Task to complete
Copy the stretch from the line that contains "Identify the location" through the end of the records, substituting "screen image" for "screenshot" and leaving everything else unchanged. Omit the pictures from your copy.

Saved entries
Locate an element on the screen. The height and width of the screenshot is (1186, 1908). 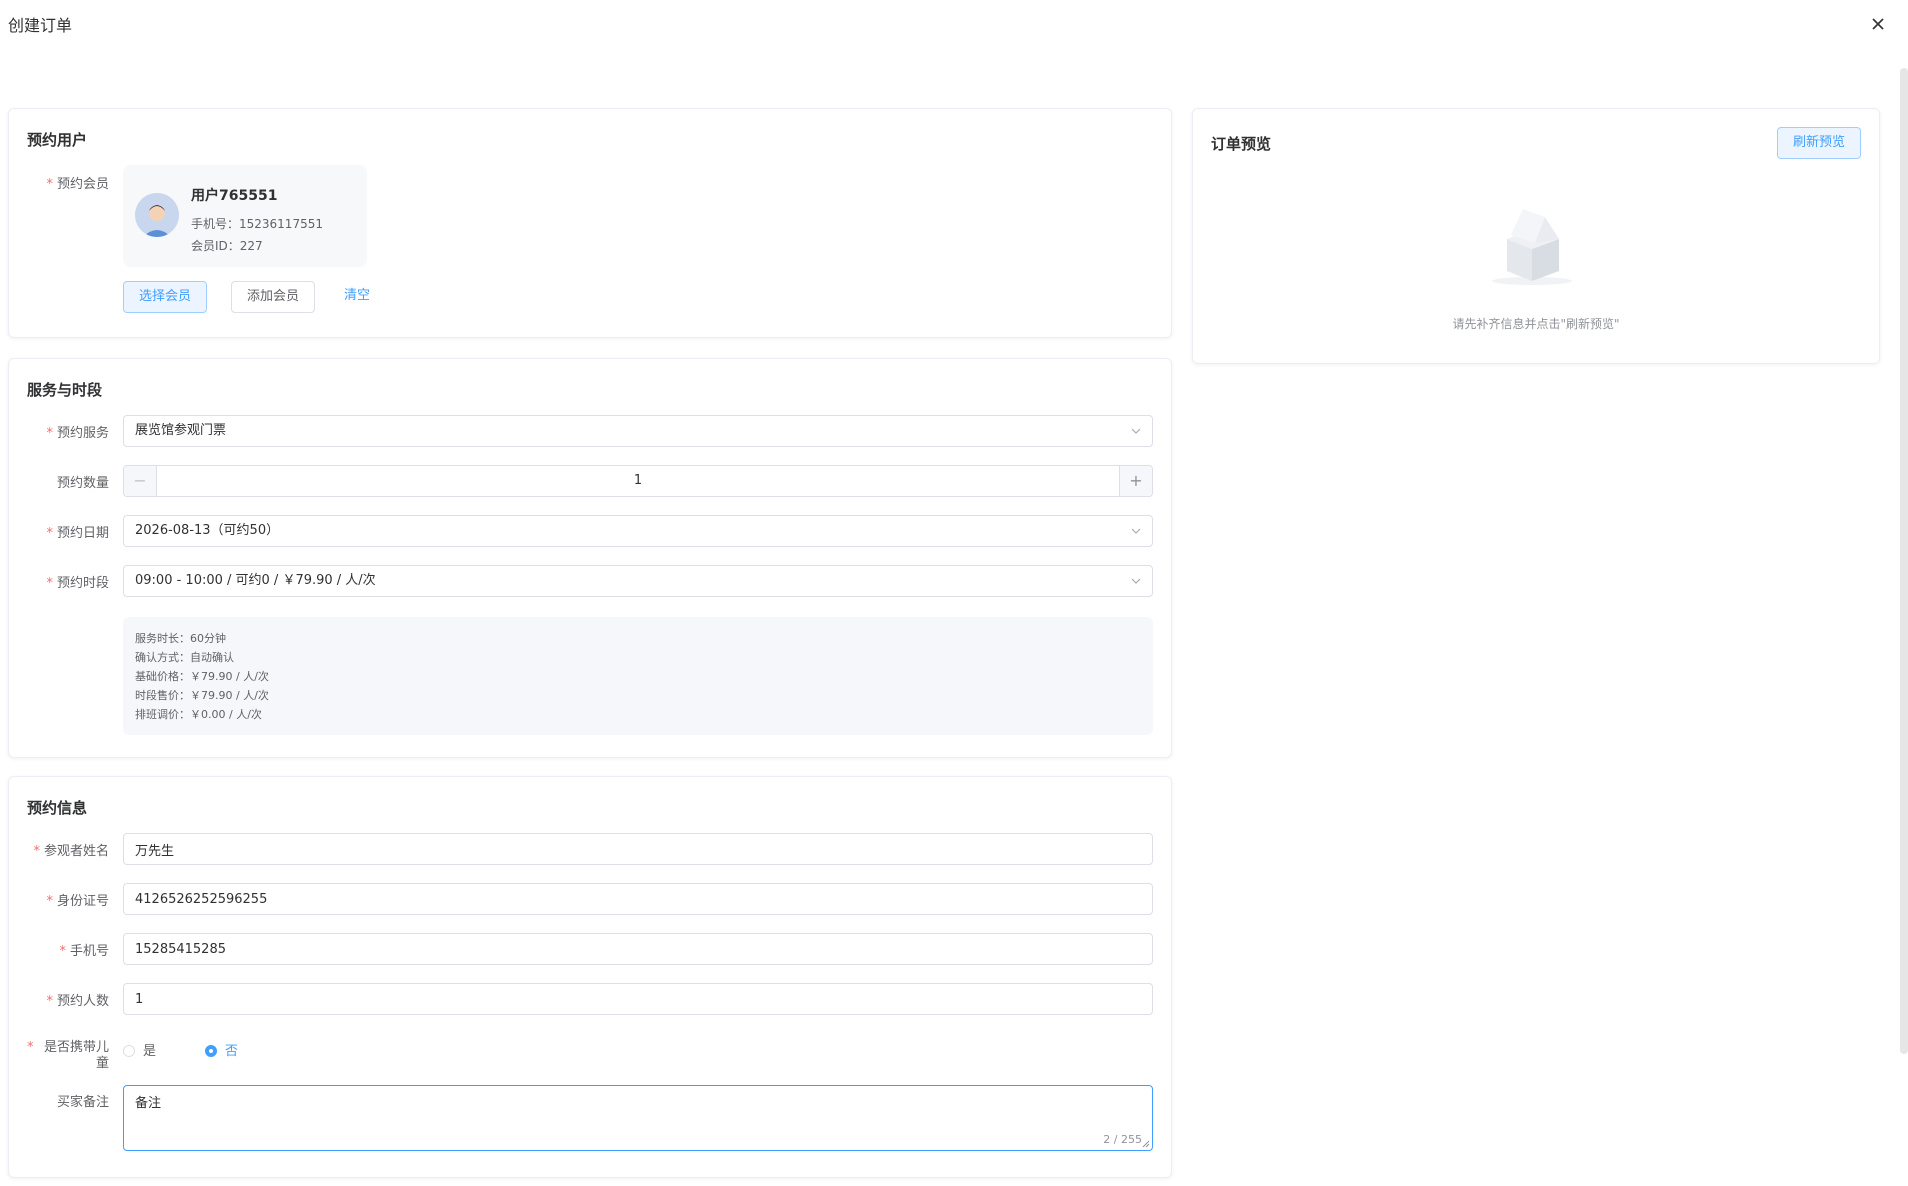
add-member-button: 添加会员 is located at coordinates (273, 297).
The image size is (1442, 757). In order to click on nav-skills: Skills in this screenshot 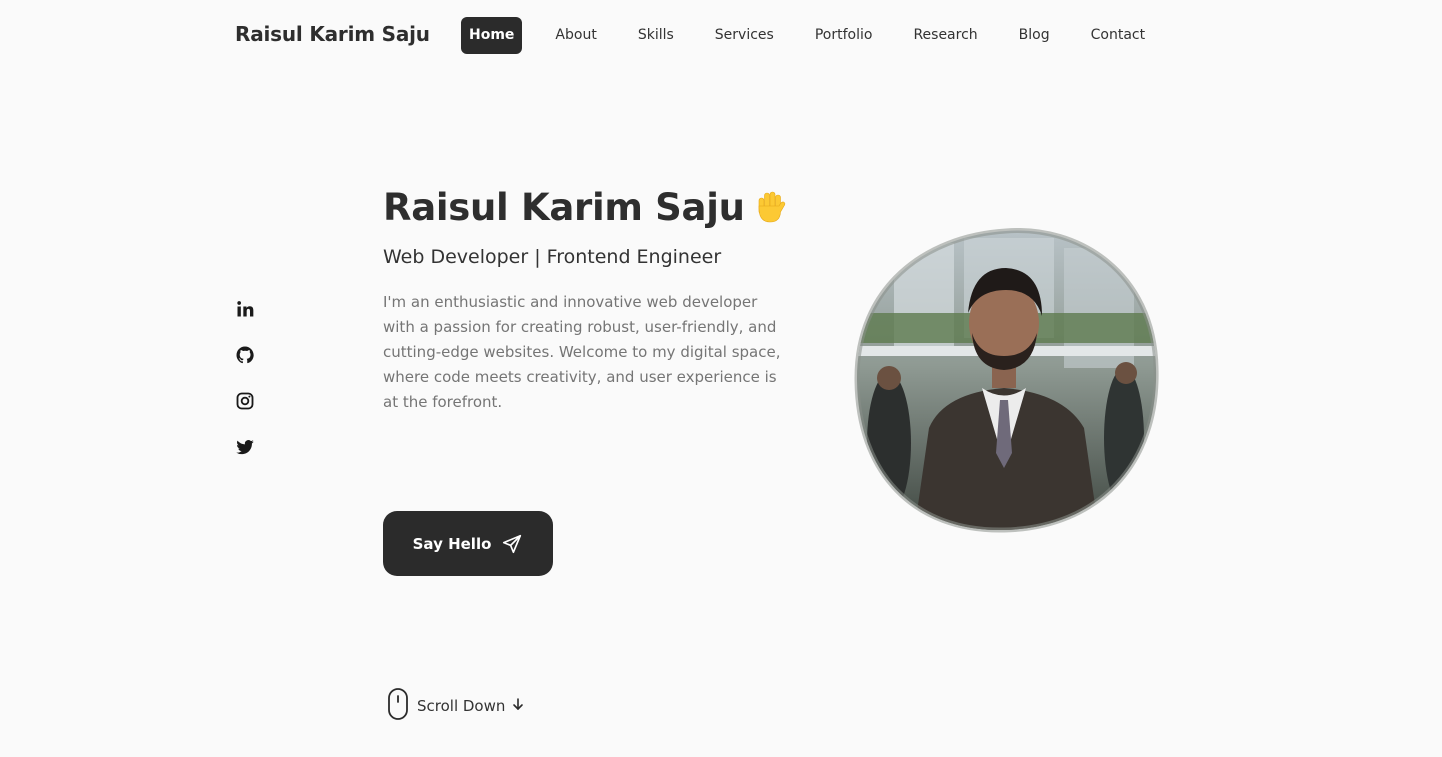, I will do `click(656, 36)`.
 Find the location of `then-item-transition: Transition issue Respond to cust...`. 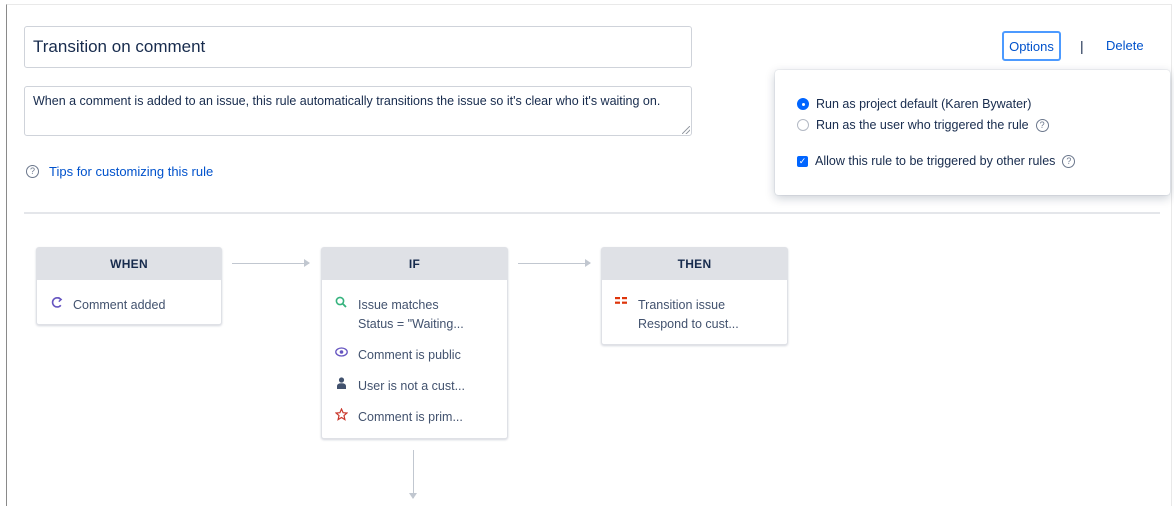

then-item-transition: Transition issue Respond to cust... is located at coordinates (676, 315).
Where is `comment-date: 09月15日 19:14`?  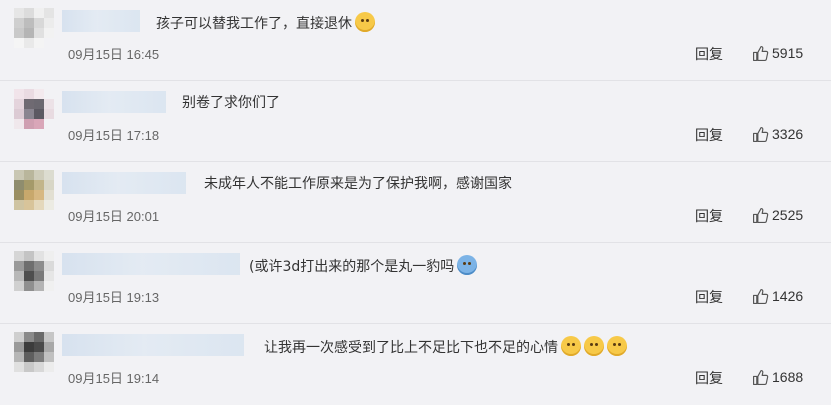 comment-date: 09月15日 19:14 is located at coordinates (114, 378).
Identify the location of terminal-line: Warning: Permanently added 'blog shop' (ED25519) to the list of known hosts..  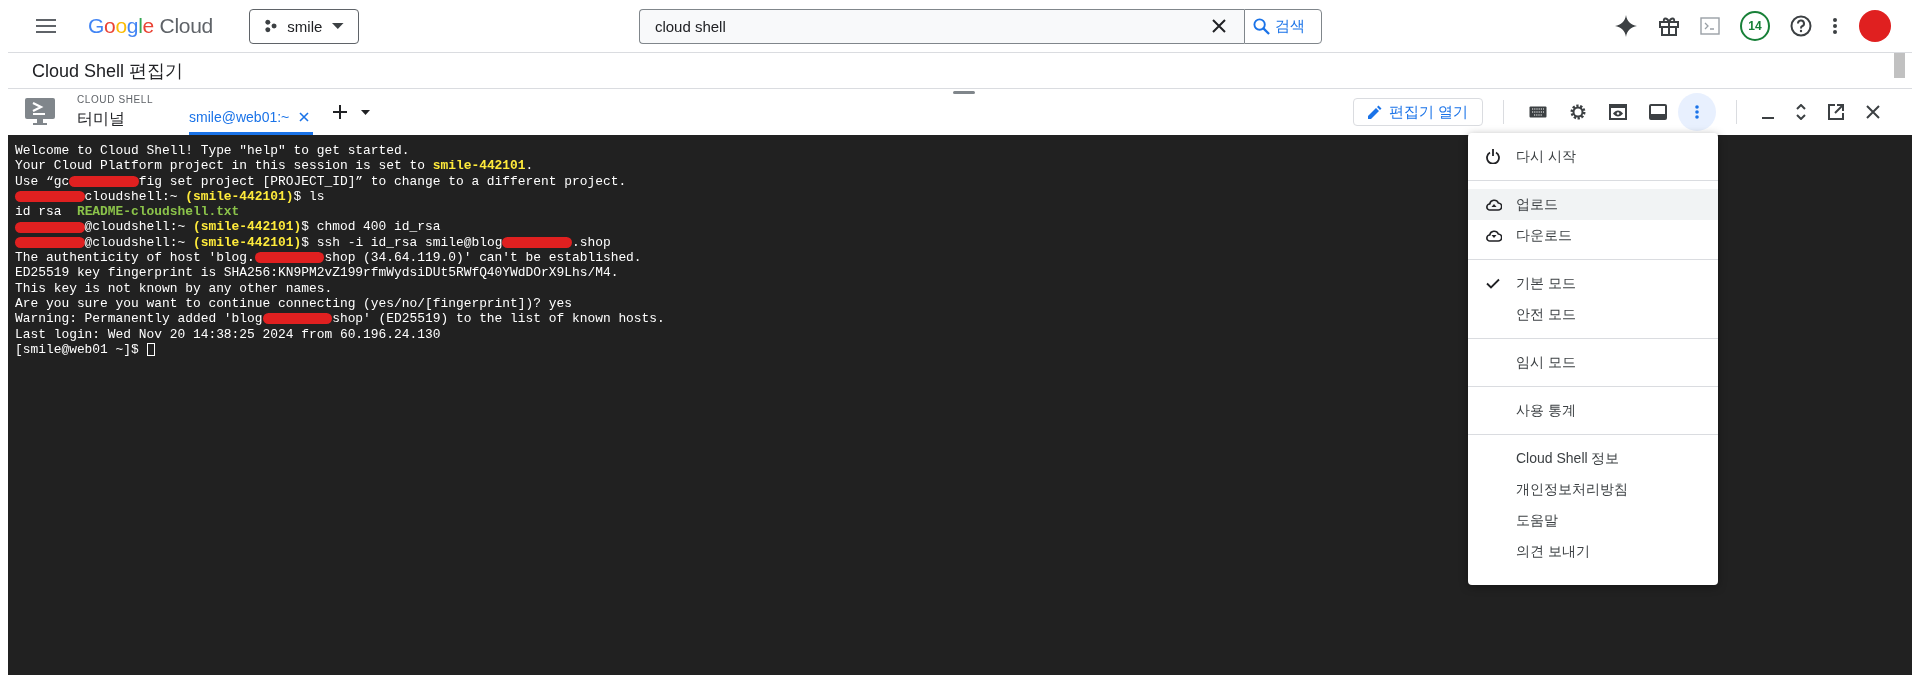
(340, 319).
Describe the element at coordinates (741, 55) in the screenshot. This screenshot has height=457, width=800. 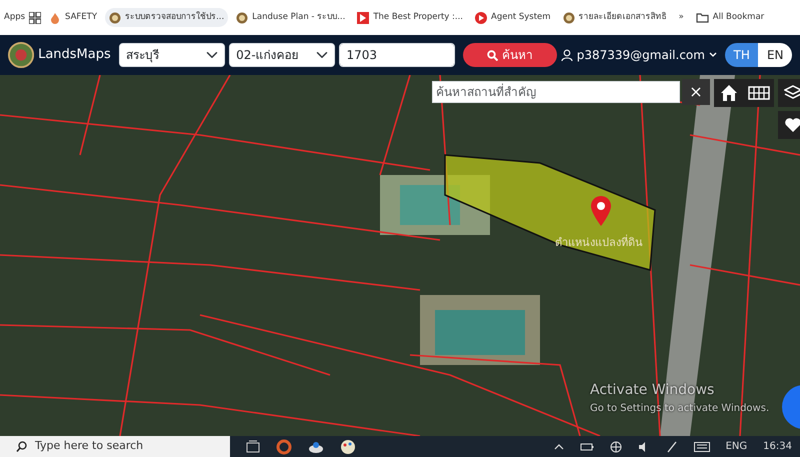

Completed exercise
Identify the location of terminal-line: Warning: Permanently added 'blog shop' (ED25519) to the list of known hosts..  
(340, 319).
Describe the element at coordinates (741, 55) in the screen image. This screen image has height=457, width=800. 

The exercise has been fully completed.